Beitrag von Heumann »

Manfred hat geschrieben:No-till in Kombination mit Totalherbiziden war ausgehend von der vorher üblichen Bodenbearbeitung ein Schritt in die richtige Richtung. Aber da ist die Entwicklung ja nicht stehen geblieben. Wir verstehen heute immer besser, wie die Pflanzen und das Bodenleben zusammenspielen und wie man das Bodenleben optimal auf die jeweilige Kultur einstellt, wodurch ein Herbizideinsatz zunehmend unnötig wird.
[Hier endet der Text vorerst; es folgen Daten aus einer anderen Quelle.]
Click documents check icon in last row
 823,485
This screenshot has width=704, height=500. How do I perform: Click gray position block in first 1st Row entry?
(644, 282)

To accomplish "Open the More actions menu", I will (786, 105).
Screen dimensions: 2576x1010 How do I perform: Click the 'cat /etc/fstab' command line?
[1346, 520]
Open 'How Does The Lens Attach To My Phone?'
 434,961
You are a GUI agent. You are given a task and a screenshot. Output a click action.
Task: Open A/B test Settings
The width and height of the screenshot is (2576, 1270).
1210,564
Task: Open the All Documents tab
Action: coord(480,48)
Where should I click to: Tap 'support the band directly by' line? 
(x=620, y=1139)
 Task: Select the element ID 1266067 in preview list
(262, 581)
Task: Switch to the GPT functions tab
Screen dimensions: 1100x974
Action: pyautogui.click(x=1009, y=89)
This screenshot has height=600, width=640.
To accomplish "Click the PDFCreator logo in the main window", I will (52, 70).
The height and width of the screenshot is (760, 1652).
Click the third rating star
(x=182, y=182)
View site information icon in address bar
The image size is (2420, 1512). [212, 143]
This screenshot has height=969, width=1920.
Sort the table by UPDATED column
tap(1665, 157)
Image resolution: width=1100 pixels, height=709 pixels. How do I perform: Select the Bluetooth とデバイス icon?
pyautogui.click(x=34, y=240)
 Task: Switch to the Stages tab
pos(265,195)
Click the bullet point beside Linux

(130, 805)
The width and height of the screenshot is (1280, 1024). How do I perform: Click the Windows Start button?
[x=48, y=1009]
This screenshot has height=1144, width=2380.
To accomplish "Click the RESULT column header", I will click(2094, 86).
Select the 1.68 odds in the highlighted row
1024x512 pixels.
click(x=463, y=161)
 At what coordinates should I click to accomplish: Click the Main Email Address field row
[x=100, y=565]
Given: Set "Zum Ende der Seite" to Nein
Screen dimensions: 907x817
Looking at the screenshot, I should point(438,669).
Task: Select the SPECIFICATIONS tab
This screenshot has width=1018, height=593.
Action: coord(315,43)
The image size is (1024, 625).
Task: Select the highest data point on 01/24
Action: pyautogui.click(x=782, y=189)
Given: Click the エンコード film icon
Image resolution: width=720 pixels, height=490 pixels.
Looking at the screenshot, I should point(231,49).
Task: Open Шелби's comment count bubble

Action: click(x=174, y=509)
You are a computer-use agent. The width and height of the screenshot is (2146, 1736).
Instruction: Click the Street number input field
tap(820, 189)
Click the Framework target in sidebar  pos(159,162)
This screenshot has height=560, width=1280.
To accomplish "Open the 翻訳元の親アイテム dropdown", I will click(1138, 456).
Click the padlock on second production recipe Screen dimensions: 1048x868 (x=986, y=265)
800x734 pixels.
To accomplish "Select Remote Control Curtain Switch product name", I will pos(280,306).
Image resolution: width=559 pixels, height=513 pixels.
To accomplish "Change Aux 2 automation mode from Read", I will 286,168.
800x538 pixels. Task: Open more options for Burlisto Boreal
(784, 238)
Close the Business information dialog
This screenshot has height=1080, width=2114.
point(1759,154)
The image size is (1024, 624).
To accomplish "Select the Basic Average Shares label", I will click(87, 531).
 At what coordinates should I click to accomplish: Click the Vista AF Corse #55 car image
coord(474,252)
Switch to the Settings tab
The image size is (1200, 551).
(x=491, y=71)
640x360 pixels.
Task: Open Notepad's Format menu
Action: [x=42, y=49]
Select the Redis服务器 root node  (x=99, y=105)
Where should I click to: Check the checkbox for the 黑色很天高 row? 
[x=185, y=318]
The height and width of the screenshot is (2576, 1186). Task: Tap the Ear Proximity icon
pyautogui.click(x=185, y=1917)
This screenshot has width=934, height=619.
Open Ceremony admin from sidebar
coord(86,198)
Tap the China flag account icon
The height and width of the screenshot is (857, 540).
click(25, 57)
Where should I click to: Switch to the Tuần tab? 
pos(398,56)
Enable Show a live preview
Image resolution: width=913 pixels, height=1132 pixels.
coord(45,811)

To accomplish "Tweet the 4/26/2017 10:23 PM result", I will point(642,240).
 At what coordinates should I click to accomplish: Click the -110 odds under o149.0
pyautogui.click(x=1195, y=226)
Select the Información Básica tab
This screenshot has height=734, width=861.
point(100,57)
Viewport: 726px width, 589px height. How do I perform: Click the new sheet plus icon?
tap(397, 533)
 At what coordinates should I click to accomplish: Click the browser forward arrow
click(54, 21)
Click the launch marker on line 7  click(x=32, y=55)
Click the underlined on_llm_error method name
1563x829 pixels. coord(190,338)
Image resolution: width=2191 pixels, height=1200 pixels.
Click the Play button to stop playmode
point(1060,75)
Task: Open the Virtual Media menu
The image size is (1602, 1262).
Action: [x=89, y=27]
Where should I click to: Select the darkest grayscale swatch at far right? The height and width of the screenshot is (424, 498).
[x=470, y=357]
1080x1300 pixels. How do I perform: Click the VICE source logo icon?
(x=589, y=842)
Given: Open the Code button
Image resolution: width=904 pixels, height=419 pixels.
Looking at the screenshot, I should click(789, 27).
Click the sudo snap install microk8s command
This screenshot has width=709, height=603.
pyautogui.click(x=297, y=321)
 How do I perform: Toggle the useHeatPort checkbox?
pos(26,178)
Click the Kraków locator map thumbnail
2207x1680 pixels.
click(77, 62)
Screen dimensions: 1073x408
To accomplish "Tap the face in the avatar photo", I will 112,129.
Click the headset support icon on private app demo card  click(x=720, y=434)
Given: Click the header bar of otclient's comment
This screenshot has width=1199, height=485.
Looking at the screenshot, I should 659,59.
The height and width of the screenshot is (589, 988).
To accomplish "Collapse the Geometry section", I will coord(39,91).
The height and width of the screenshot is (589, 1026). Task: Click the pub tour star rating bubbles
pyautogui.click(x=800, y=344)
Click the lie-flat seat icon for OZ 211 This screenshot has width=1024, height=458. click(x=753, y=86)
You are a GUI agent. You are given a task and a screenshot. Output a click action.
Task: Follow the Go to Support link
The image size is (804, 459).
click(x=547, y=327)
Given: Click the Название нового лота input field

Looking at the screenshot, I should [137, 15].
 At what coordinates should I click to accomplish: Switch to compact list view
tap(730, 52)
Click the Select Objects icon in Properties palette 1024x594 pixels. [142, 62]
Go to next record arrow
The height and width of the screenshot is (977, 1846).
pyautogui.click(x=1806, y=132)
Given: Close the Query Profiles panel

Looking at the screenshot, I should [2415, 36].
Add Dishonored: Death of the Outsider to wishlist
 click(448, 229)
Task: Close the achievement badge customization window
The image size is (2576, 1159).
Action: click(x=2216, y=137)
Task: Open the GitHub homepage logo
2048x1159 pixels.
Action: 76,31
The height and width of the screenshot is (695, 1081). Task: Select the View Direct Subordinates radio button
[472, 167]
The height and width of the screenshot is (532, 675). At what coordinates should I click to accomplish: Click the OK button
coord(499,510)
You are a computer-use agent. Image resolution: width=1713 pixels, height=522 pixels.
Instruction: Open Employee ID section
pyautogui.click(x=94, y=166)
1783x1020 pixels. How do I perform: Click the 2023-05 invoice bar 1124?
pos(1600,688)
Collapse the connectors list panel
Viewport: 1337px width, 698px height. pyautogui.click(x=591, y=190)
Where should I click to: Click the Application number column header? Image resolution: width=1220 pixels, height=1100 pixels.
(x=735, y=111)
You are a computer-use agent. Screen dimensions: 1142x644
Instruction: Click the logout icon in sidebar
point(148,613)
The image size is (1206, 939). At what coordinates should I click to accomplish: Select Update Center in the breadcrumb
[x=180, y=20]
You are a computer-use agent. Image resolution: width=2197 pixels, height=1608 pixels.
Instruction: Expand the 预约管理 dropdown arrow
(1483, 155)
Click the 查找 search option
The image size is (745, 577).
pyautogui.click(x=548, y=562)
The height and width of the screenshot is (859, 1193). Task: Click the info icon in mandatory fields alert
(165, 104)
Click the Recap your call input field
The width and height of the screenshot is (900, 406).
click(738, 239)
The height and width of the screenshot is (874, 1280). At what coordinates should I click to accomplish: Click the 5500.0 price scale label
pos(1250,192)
Und wir lernen, die Tiere wieder auf die Flächen zu bringen und mit Zwischenfrüchten und Gras statt mit Mais und Soja zu ernähren, so dass die Fruchtfolgen wieder weiter und die Schädlingsprobleme geringer werden.
Das sagen dir vielleicht deine englischsprachigen Youtube-Vieos aber Fakt ist, dass IN DEUTSCHLAND durch grüne Politik eben nicht mehr, sondern laufend WENIGER TIERE auf die Fläche kommen. Fakt ist, dass durch die Landwirtschaftspolitik unwahrscheinlich viel Grünland vernichtet wurde und das so, wie sie aktuell gestaltet ist, es nicht mehr Grünland wird.

Fakt ist, dass durch grüne Politik in Deutschland die Tierhaltung abnehmen wird und dafür in Holland, Polen, Tschechien und sonstwo ausgebaut wird.